L’influence des figures emblématiques de la tech, comme Elon Musk, Jeff Bezos ou Peter Thiel, dépasse désormais le cadre économique pour s’étendre aux modèles de philanthropie traditionnelle. Selon Le Monde, ces entrepreneurs ne perçoivent plus la nécessité de s’investir dans des actions caritatives institutionnelles, préférant placer leur confiance dans leur propre vision du progrès plutôt que dans les mécanismes étatiques.
Ce qu'il faut retenir
- Bill Gates incarnait autrefois la philanthropie moderne avec sa fondation, avant que ses liens avec Jeffrey Epstein ne viennent entacher son image.
- Les nouveaux milliardaires de la tech, comme Musk, Bezos ou Thiel, privilégient leurs propres projets technologiques pour « sauver l’humanité », réduisant ainsi l’intérêt perçu de la philanthropie traditionnelle.
- Leur approche reflète une méfiance envers les États et une croyance en leur capacité à transformer le monde par l’innovation.
La philanthropie traditionnelle en perte de vitesse face à l’ego des nouveaux milliardaires
Pendant des décennies, la philanthropie a été incarnée par des figures comme Bill Gates, dont la fondation a redistribué des milliards de dollars pour lutter contre les pandémies ou améliorer l’éducation. Pourtant, son association avec Jeffrey Epstein – condamné pour trafic sexuel – a profondément ébranlé sa crédibilité, selon Le Monde. Cette affaire a non seulement terni son héritage, mais aussi jeté une ombre sur le modèle même de la grande philanthropie organisée.
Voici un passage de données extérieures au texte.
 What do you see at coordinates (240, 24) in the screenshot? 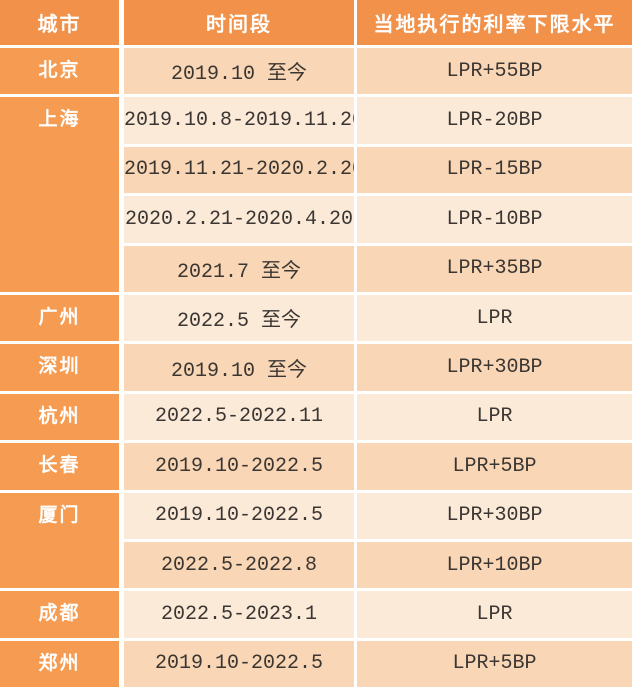
I see `header-period: 时间段` at bounding box center [240, 24].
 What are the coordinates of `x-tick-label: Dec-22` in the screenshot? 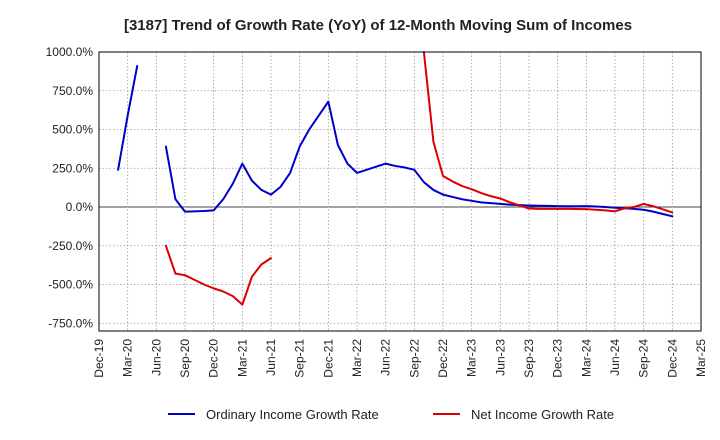 It's located at (443, 358).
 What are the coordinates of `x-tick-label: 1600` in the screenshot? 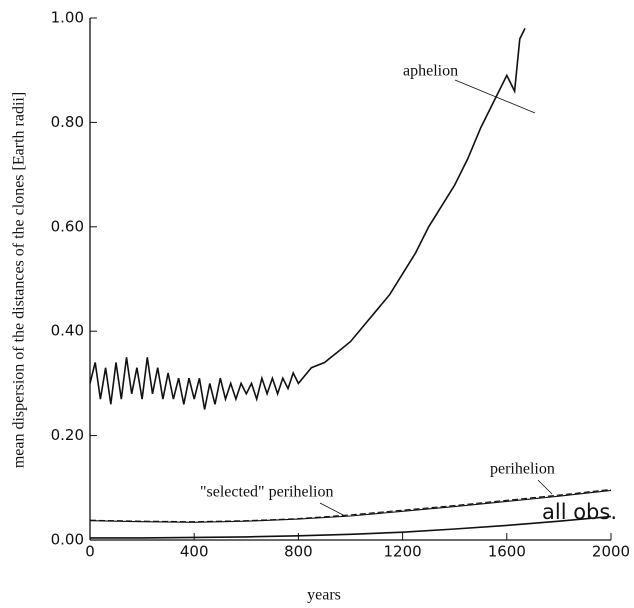 It's located at (507, 552).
Pour les nouveaux géants de la tech, cette forme de mécénat traditionnel semble dépassée. Dans une chronique publiée par Le Monde, le journaliste Arnaud Leparmentier souligne que Elon Musk, Jeff Bezos ou encore Peter Thiel estiment que leurs propres initiatives – qu’il s’agisse de l’exploration spatiale, de l’intelligence artificielle ou des neurosciences – constituent des leviers bien plus efficaces pour « améliorer l’humanité » que les programmes gouvernementaux.
Une vision auto-suffisante du progrès : la tech au service de l’humanité ?
Leur conviction repose sur une idée centrale : la technologie, entre leurs mains, peut résoudre les grands défis mondiaux. Elon Musk, avec ses projets SpaceX ou Neuralink, mise sur la colonisation de Mars ou l’interface cerveau-machine pour « transcender les limites humaines ». Jeff Bezos, via Blue Origin, entend rendre l’espace accessible, tandis que Peter Thiel finance des recherches sur l’anti-âge ou la longévité.
Autant dire que, pour ces milliardaires, la philanthropie « classique » – celle qui passe par des dons à des associations ou des États – apparaît comme un mécanisme lent, bureaucratique, voire inefficace. Le Monde note que leur foi en leur propre capacité à « changer le monde » les conduit à minimiser l’utilité des fondations traditionnelles, perçues comme des outils de redistribution plutôt que de transformation radicale.
« Ils croient plus en eux-mêmes qu’en les États pour améliorer l’humanité », explique Arnaud Leparmentier dans sa chronique. Leur approche reflète une forme de hubris technologique, où l’innovation privée se substitue à l’action publique. »
Une chose est sûre : l’absence de figures philanthropiques traditionnelles, capables de fédérer au-delà des cercles technophiles, laisse planer un vide dans le paysage de l’aide humanitaire. Les prochaines années diront si cette vision auto-centrée du progrès saura répondre aux attentes d’une population mondiale toujours plus diversifiée et exigeante.
Bill Gates a marqué l’histoire par sa fondation, la Bill & Melinda Gates Foundation, qui a redistribué des milliards pour la santé mondiale et l’éducation. Cependant, ses liens avec Jeffrey Epstein, révélé après sa condamnation pour trafic sexuel, ont gravement entaché son image et remis en cause la légitimité des grandes fondations privées.